BEGIN Listed records
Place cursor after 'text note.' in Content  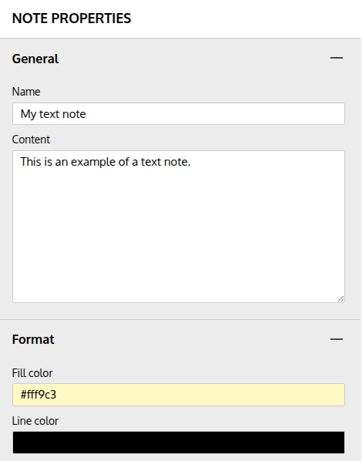tap(191, 162)
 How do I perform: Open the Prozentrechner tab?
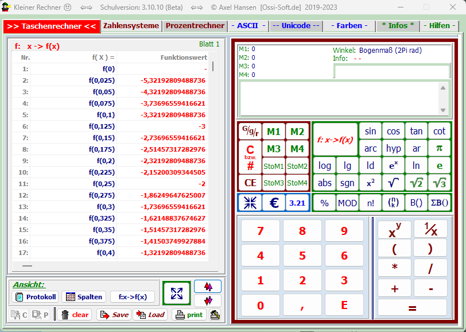(x=195, y=26)
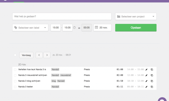
Task: Duplicate the 'Nanda 3 nieuwsbrief schrijven' entry
Action: (152, 75)
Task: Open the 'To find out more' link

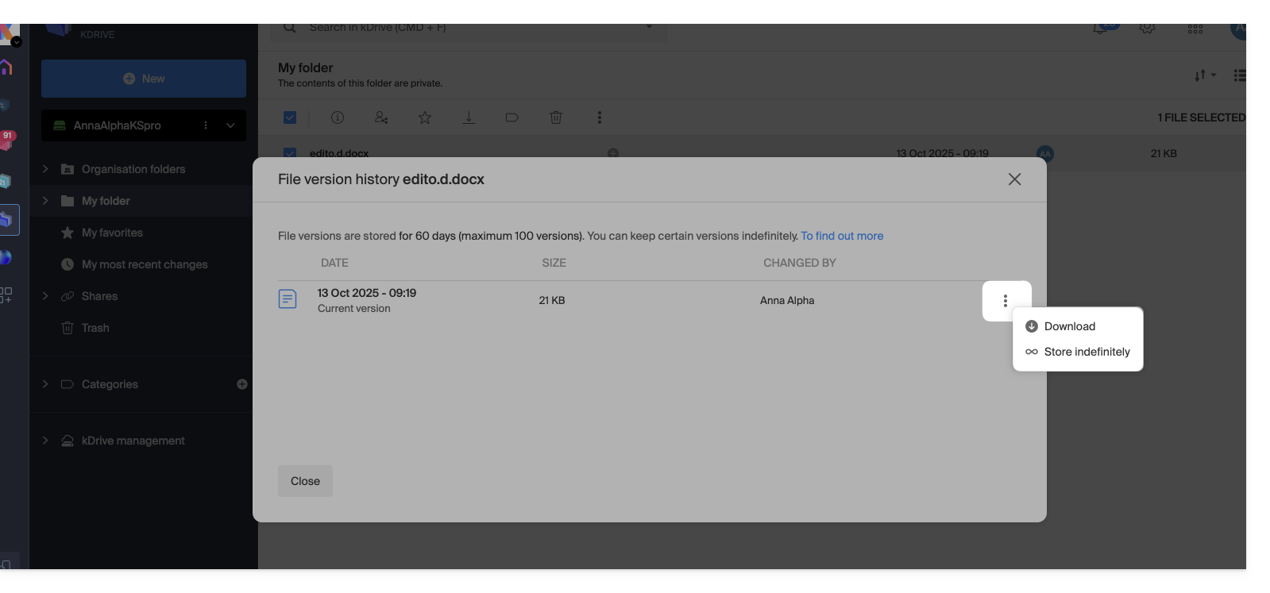Action: (x=842, y=236)
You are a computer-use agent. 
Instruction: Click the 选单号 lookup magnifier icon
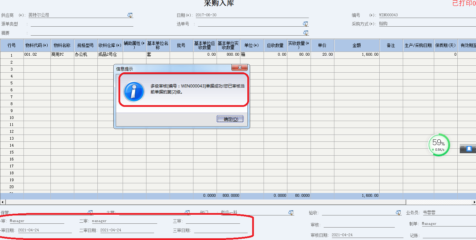tap(305, 24)
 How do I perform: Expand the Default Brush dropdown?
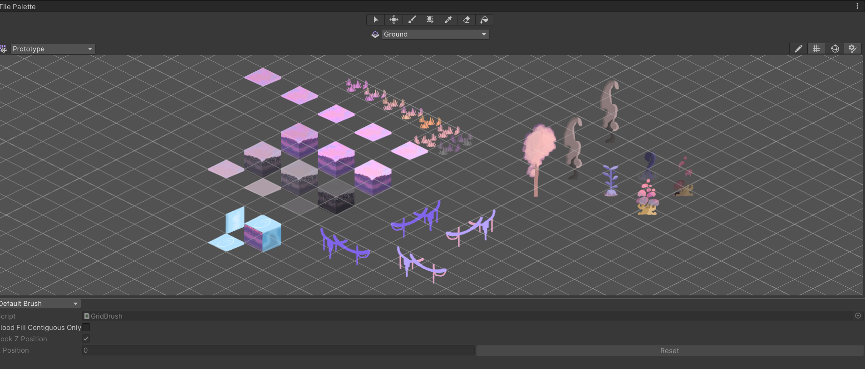click(39, 304)
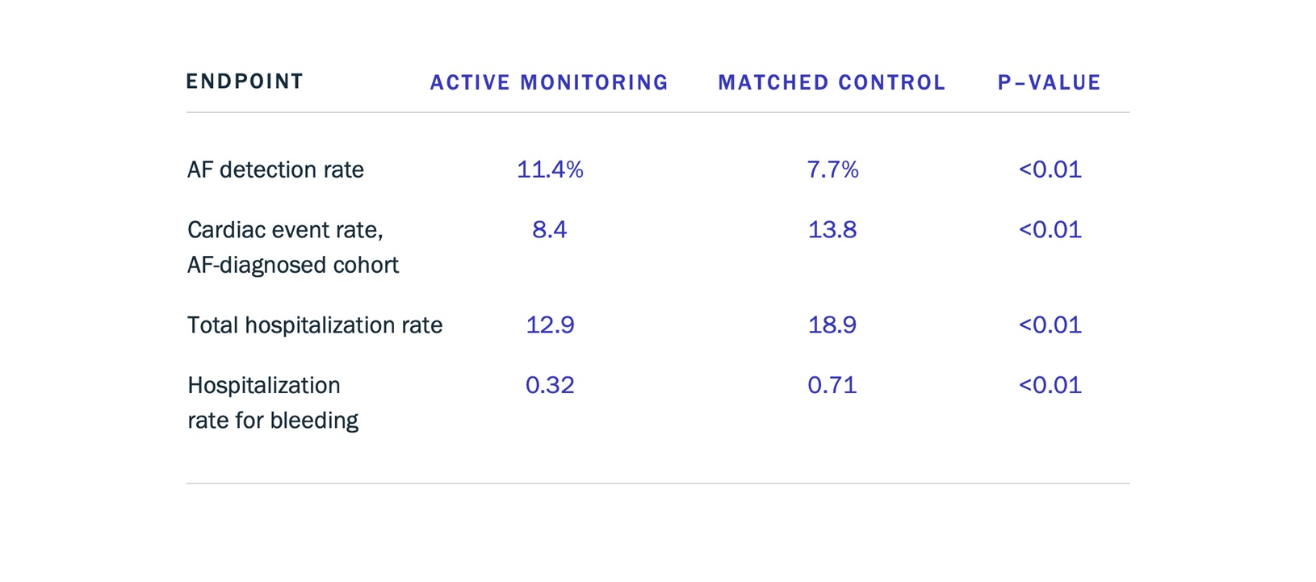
END Listed records
What needs to be done> The required output is the lines from the one containing "How do I perform: Open" through the end of the data, printed exactly, with no pictures.

Output for this task>
 How do I perform: Open the Prozentrechner tab?
(x=195, y=26)
Task: Duplicate the 'Nanda 3 nieuwsbrief schrijven' entry
Action: (152, 75)
Task: Open the 'To find out more' link

Action: (x=842, y=236)
You are a computer-use agent. 
Instruction: Click the 选单号 lookup magnifier icon
tap(305, 24)
 How do I perform: Expand the Default Brush dropdown?
click(39, 304)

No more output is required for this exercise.